*** Entries shown ***

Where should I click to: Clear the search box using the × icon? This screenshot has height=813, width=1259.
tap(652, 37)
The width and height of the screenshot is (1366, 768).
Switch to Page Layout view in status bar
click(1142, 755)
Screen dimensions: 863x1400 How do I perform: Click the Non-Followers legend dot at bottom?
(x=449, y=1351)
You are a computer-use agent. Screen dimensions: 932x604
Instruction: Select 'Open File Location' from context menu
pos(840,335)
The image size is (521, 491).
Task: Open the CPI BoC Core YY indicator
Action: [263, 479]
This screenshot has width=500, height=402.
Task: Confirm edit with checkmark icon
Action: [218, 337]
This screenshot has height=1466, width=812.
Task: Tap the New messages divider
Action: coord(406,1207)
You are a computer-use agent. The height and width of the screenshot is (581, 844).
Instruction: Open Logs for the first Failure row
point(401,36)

***

Stated problem
Format every line of the listing above as a numbered list, skipping any blank lines.

Full answer
1. Where should I click to: Clear the search box using the × icon? This screenshot has height=813, width=1259.
2. tap(652, 37)
3. The width and height of the screenshot is (1366, 768).
4. Switch to Page Layout view in status bar
5. click(1142, 755)
6. Screen dimensions: 863x1400 How do I perform: Click the Non-Followers legend dot at bottom?
7. (x=449, y=1351)
8. You are a computer-use agent. Screen dimensions: 932x604
9. Instruction: Select 'Open File Location' from context menu
10. pos(840,335)
11. The image size is (521, 491).
12. Task: Open the CPI BoC Core YY indicator
13. Action: [263, 479]
14. This screenshot has width=500, height=402.
15. Task: Confirm edit with checkmark icon
16. Action: [218, 337]
17. This screenshot has height=1466, width=812.
18. Task: Tap the New messages divider
19. Action: coord(406,1207)
20. You are a computer-use agent. The height and width of the screenshot is (581, 844).
21. Instruction: Open Logs for the first Failure row
22. point(401,36)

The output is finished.